Top of SUPPLIED INFORMATION

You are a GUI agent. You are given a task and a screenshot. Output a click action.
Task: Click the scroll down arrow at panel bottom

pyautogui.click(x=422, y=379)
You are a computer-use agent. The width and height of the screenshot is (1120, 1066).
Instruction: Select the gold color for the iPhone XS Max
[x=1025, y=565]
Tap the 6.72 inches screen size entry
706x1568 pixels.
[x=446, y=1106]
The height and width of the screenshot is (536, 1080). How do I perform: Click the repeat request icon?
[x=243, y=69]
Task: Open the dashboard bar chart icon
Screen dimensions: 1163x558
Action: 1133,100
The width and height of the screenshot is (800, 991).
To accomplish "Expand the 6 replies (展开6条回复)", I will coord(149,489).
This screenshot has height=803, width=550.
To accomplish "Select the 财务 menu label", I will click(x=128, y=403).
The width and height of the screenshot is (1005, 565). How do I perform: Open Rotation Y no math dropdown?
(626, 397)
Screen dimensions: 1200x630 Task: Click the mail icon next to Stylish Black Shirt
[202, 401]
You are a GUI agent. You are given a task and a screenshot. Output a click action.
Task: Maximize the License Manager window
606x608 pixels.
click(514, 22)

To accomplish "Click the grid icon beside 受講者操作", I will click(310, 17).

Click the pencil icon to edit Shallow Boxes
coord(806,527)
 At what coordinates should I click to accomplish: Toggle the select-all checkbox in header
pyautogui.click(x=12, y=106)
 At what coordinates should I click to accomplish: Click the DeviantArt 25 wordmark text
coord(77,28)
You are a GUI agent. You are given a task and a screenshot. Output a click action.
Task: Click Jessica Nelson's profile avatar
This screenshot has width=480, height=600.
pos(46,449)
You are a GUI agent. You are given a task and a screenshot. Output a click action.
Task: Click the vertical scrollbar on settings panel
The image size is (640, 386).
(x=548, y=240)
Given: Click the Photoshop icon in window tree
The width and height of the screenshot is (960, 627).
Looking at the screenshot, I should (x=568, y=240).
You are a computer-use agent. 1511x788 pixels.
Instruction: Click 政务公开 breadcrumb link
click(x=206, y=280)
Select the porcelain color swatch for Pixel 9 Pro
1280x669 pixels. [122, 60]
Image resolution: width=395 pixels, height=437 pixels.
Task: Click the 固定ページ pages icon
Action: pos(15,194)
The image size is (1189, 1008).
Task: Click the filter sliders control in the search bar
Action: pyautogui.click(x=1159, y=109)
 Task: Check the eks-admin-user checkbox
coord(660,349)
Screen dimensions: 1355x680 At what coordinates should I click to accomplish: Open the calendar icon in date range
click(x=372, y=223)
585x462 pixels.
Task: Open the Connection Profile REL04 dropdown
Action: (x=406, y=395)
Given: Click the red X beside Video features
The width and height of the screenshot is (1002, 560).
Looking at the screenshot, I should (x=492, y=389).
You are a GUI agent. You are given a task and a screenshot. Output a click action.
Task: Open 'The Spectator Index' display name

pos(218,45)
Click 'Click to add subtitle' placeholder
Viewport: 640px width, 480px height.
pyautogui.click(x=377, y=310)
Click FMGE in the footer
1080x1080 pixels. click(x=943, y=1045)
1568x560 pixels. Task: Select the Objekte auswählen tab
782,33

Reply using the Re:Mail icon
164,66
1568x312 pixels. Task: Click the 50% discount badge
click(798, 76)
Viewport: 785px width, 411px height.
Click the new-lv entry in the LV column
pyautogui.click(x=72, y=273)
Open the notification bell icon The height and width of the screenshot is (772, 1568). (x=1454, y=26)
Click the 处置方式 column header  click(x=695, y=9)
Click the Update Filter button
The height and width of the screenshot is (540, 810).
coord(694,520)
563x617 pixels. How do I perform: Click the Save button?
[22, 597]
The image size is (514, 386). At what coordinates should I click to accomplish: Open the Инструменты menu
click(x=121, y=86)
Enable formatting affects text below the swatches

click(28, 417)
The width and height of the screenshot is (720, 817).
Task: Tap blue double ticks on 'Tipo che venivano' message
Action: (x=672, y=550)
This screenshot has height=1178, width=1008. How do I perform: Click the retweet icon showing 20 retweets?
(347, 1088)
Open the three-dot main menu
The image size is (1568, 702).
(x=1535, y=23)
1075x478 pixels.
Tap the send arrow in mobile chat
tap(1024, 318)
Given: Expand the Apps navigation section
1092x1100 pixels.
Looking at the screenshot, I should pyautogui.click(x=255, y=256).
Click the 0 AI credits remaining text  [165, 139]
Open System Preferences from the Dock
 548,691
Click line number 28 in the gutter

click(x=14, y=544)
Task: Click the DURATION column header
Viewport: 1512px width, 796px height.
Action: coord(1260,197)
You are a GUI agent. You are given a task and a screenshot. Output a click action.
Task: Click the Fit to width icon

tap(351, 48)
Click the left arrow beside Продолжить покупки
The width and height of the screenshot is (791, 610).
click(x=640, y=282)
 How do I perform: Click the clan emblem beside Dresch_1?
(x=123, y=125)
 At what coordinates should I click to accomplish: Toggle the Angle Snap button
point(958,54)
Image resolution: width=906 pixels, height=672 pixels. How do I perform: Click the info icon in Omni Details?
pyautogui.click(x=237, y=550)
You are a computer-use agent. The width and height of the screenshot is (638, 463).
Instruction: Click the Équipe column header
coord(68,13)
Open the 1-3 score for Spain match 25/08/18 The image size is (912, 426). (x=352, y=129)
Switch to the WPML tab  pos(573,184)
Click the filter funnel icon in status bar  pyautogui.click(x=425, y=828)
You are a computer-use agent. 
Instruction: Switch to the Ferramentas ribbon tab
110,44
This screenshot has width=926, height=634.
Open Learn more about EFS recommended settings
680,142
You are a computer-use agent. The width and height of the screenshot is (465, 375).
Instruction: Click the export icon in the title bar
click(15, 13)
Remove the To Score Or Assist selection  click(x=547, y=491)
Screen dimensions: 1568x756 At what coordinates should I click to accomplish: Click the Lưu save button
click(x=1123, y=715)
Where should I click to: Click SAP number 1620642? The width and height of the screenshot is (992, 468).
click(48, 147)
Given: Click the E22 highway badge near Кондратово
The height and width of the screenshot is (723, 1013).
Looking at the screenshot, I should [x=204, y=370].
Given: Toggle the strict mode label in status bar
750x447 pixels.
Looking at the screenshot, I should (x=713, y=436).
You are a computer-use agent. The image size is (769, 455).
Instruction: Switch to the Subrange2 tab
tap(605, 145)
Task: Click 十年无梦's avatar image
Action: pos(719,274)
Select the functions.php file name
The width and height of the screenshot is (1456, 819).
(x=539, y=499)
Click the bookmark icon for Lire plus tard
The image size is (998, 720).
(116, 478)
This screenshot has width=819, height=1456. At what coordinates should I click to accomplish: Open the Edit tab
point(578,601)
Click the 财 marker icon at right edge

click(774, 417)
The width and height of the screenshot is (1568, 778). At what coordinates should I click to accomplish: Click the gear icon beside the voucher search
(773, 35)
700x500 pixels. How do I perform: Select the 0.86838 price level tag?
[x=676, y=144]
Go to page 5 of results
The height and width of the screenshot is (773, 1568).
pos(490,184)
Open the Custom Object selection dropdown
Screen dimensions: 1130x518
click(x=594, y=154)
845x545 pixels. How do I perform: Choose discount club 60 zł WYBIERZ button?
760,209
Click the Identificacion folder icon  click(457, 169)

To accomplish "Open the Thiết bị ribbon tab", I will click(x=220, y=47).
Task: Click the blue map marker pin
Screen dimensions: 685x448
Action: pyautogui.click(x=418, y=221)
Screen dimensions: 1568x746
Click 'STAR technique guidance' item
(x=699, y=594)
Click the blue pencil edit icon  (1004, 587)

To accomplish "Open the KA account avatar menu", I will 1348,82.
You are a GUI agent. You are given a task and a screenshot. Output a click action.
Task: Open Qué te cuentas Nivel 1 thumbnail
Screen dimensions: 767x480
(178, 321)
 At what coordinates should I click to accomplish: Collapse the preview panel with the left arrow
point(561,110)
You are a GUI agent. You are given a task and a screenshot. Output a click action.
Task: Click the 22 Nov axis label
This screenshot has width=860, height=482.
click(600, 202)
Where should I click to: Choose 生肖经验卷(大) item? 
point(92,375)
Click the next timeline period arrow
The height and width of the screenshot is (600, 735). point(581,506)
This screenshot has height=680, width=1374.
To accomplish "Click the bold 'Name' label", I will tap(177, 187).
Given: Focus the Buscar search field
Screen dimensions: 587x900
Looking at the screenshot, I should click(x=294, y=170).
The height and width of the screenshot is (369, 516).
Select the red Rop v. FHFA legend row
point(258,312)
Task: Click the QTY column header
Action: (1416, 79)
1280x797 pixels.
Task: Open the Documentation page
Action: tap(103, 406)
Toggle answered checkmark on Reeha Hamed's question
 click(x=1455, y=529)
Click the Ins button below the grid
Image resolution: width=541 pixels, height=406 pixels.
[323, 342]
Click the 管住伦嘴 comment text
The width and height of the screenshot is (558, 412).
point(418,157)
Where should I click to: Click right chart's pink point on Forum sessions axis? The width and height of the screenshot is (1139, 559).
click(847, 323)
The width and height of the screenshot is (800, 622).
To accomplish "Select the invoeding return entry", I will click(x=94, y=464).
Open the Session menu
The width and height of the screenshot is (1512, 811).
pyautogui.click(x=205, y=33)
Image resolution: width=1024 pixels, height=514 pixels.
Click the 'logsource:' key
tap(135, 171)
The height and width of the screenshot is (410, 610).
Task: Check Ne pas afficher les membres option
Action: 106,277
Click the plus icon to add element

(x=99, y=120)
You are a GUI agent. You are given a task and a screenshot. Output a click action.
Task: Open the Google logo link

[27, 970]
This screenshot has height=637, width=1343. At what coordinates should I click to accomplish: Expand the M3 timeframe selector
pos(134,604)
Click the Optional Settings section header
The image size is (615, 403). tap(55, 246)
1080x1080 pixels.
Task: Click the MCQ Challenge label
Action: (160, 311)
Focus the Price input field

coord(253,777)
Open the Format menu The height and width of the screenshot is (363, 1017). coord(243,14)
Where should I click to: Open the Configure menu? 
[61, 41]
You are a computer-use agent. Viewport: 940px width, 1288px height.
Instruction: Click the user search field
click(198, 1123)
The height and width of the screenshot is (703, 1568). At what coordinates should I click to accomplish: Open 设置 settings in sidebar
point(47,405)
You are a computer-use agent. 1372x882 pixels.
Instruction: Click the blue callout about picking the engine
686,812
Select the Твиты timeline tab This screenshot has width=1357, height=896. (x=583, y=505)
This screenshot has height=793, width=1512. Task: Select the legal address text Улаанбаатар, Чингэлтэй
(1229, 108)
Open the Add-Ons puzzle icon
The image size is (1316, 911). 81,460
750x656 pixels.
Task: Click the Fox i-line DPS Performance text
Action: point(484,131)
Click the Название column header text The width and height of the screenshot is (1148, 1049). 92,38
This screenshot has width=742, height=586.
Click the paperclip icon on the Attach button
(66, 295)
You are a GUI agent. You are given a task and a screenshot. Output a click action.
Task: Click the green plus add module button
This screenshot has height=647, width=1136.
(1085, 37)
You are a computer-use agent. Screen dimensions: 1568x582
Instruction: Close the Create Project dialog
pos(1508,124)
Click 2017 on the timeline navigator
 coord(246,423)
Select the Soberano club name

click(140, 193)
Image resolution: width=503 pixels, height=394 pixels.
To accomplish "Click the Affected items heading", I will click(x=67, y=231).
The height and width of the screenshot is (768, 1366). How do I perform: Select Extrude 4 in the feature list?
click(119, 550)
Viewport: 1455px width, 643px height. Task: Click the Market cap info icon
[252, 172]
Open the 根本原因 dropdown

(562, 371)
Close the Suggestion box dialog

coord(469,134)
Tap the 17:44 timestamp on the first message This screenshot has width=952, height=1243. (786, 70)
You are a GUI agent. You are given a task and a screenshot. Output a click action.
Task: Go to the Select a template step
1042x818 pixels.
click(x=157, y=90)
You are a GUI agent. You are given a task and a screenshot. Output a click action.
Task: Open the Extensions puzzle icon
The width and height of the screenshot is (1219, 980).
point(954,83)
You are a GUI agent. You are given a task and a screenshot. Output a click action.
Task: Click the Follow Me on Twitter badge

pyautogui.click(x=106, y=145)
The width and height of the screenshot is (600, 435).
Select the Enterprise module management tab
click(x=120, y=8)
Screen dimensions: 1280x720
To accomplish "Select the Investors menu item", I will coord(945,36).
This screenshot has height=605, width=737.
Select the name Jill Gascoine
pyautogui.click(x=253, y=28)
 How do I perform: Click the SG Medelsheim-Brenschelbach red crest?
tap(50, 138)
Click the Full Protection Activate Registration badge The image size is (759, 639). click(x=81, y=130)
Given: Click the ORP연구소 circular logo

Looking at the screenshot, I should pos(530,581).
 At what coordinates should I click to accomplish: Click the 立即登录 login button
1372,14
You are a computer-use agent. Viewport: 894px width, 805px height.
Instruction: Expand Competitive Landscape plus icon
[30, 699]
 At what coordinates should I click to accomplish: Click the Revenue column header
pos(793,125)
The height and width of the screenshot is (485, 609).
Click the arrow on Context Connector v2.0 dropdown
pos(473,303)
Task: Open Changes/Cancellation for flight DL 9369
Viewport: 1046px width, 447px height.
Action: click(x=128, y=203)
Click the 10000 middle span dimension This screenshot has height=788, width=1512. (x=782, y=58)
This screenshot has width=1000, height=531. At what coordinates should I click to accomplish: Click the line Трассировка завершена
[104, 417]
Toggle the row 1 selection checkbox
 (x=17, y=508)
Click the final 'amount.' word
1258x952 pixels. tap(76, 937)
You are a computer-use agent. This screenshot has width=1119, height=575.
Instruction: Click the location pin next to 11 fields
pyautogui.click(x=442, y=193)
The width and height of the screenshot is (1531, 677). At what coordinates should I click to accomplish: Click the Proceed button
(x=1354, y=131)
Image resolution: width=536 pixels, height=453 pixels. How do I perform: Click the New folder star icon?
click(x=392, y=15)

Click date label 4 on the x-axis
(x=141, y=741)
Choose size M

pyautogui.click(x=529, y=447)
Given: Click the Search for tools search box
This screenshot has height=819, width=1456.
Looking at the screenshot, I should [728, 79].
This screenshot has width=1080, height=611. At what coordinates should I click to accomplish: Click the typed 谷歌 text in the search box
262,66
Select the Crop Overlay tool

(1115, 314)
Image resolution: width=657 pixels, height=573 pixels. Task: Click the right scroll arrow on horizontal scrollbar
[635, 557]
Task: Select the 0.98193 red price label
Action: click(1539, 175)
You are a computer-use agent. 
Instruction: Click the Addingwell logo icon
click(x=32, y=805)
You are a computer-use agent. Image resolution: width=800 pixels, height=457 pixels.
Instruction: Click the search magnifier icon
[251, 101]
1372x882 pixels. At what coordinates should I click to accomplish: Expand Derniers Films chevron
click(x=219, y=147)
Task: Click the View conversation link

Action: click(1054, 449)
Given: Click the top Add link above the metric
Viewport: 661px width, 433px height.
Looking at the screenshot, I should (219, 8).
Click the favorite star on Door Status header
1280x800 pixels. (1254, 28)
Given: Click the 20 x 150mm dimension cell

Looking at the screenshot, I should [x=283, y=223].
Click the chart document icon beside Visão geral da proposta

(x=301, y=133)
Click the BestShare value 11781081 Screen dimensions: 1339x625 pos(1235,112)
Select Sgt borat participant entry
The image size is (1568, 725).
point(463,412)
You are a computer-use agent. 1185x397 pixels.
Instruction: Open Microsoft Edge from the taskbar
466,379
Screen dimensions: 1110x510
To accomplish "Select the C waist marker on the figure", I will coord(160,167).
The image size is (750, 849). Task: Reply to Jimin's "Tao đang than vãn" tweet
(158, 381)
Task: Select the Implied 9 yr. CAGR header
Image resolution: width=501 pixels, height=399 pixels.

Bottom of SUPPLIED INFORMATION

## TASK BRIEF
Among the entries, find each line that includes the string "window" and copy it.

## RESULT
Task: Maximize the License Manager window
Given: Click the Photoshop icon in window tree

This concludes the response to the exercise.